As he scuffled past the second giant tree, he detected many manna signs to the northeast and began to travel in that direction. As he got closer, he realized he was seeing the signs of thirty-seven healers and well over a hundred extremely powerful manna signs of a type he had never detected before. The Fairy Folks manna was more powerful than the strongest high priest or master healer; it was even greater than he had detected from Obert, shaman of Black Sand Beach. Soon he found himself surrounded by glowing yellow lights that flickered in and out of existence on every side.

After a few minutes, one of the glowing balls turned into the form of a gorgeous young woman appearing to be about Michael’s age. She was nude, except that her long brown hair was arranged in front to provide some modesty. Her body floated half a pace above the forest floor.

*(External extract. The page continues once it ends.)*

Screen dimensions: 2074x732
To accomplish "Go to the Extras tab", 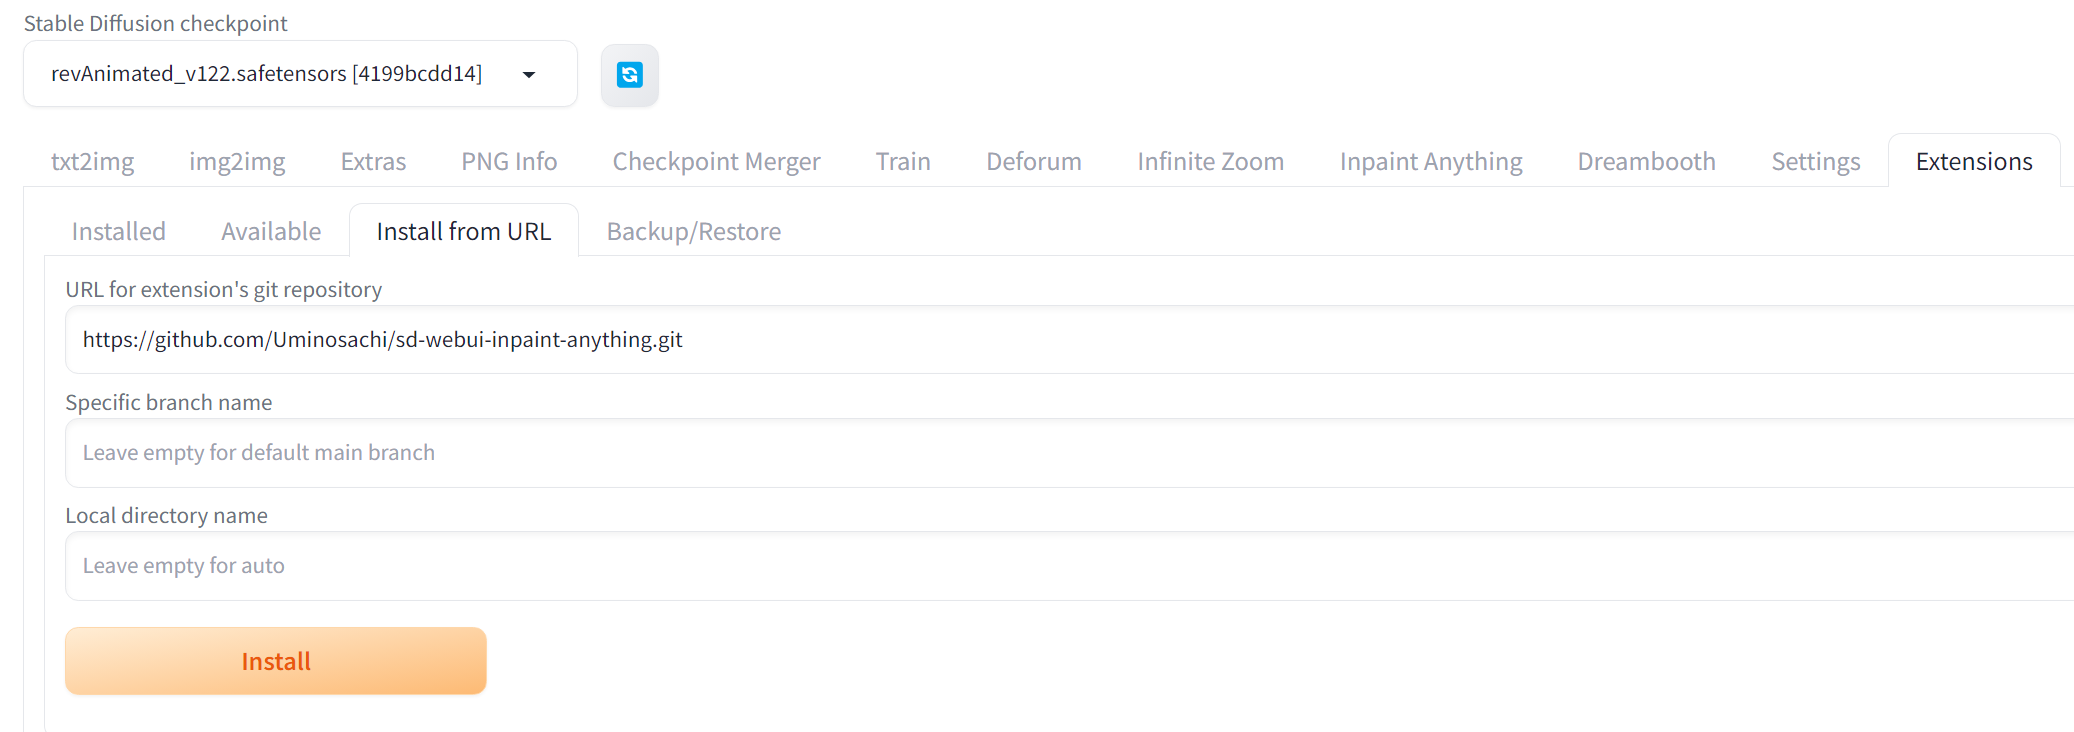I will coord(373,162).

In a melodious voice she said, “Michael Elf-Blood, welcome. You may call me Morgan. Take this branch of the Red Flower Tree as a sign of welcome. Every creature in Fay Woods will know you belong here. I will return to our healer friends to let them know you are coming. Tread lightly and build no fires.”

Michael smiled, but he did not say “thank you” because the old stories claimed that the Fairy Folk did not like to hear those words. Instead he said, “I am in your debt, Morgan of Fay Woods.”

She smiled warmly and faded away until no sign of her manna remained.